Blackberry-Peach Coffee Cake - cooking recipe

Ingredients
    Streusel Topping
    1/2 cup butter, softened
    1/2 cup sugar
    1/2 cup firmly packed light brown sugar
    2/3 cup all-purpose flour
    1 teaspoon ground cinnamon
    1/2 teaspoon ground nutmeg
    Cake
    1/4 cup butter, softened
    1 cup sugar
    2 large eggs
    2 cups all-purpose flour
    2 teaspoons baking powder
    1/2 teaspoon salt
    2/3 cup milk
    2 teaspoons vanilla extract
    2 cups peeled sliced firm ripe peaches
    1 cup fresh blackberries
    powdered sugar
    Garnish
    fresh blackberries
    sliced peach
Preparation
    Preheat oven to 350 degrees.
    Prepare streusel: beat butter at medium speed with an electric mixture until creamy; gradually add sugar and brown sugar, beating well.
    Add flour, cinnamon, and nutmeg; beat just until blended.
    Prepare cake: beat butter at medium speed with an electric mixer until creamy; gradually add sugar, beating well.
    Add eggs, 1 at a time, beating until blended after each addition.
    Combine flour, baking powder, and salt; add to butter mixture alternately with milk, beginning and ending with flour mixture.

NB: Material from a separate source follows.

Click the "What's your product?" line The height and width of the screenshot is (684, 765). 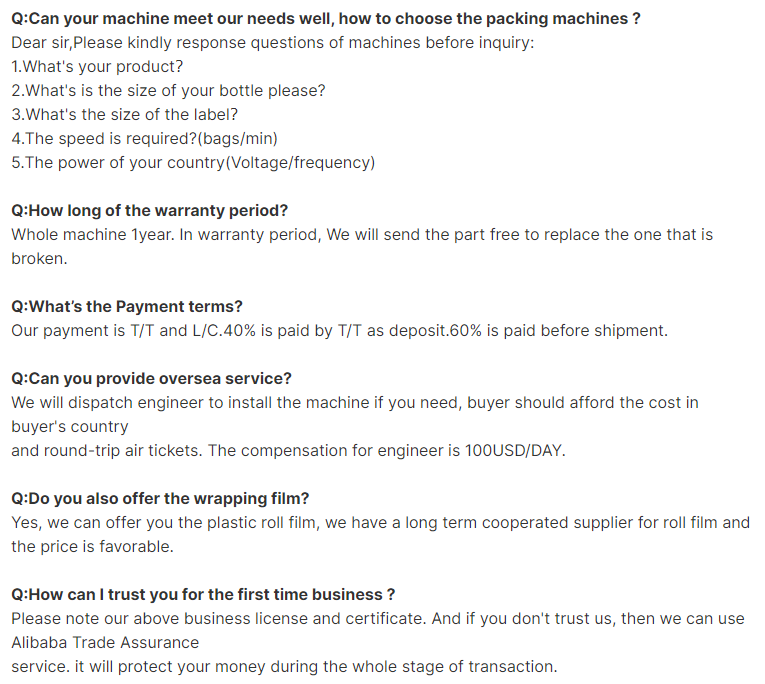[x=97, y=67]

    Beat at low speed until blended after each addition.
    Stir in vanilla.
    Pour batter into a greased and floured 9-inch springform pan; top with sliced peaches and blackberries.
    Pinch off 1-inch pieces of Streusel Topping, and drop over fruit.
    Bake at 350 degrees for 1 hour and 10 minutes to 1 hour and 20 minutes or until center of cake is set; pick inserted in center will not come out clean.
    Cool completely on a wire rack (about 1 1/2 hours).
    Dust with powdered sugar.
    Garnish, if desired.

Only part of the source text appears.